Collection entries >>
━━━━━━
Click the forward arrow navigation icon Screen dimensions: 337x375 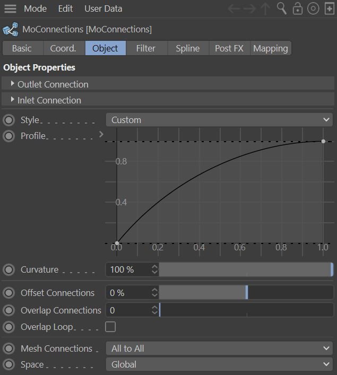click(249, 9)
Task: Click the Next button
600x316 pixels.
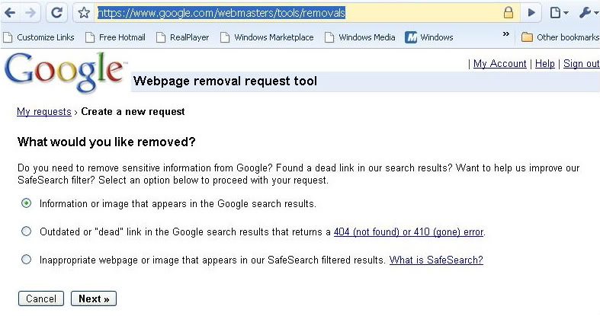Action: click(93, 298)
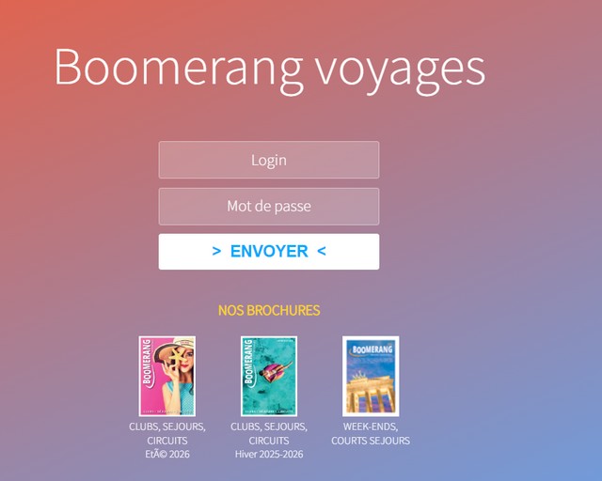Click the starfish on the summer cover
This screenshot has width=602, height=481.
tap(177, 355)
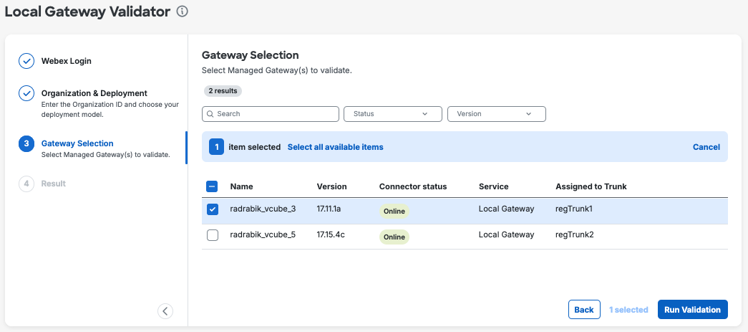Click the step 4 Result circle icon

point(26,184)

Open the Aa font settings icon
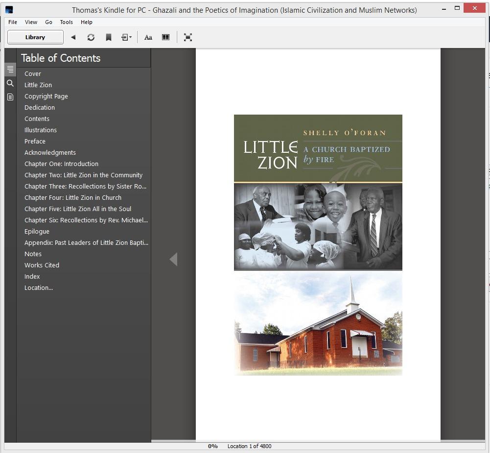(x=148, y=37)
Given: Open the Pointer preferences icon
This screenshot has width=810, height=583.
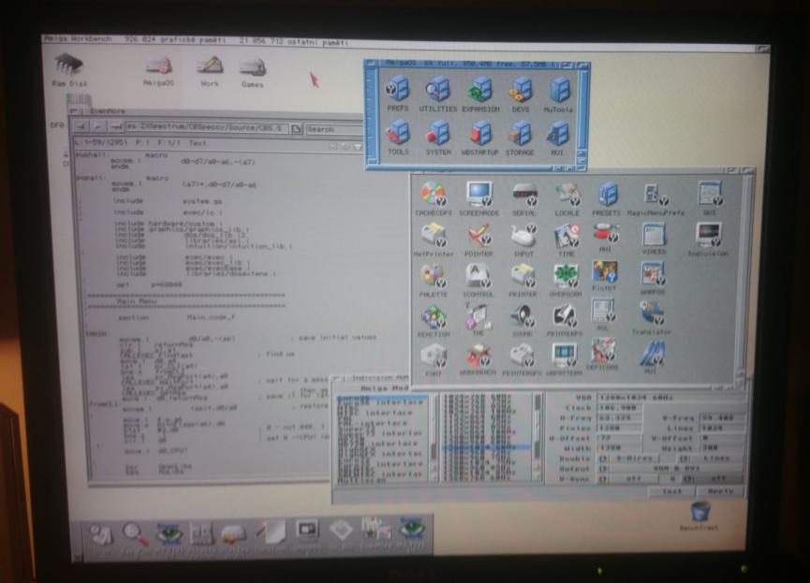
━━━━━━
Exercise requirements >> Skip the pictures and retype exactly the lines from the one that contains "Task: Click the Next button" to the last line of the records.

Solution to the problem >>
Task: Click the Next button
600x316 pixels.
Action: click(93, 298)
Click the starfish on the summer cover
This screenshot has width=602, height=481.
tap(177, 355)
Click the step 4 Result circle icon

point(26,184)

Open the Aa font settings icon
(x=148, y=37)
Given: Open the Pointer preferences icon
This screenshot has width=810, height=583.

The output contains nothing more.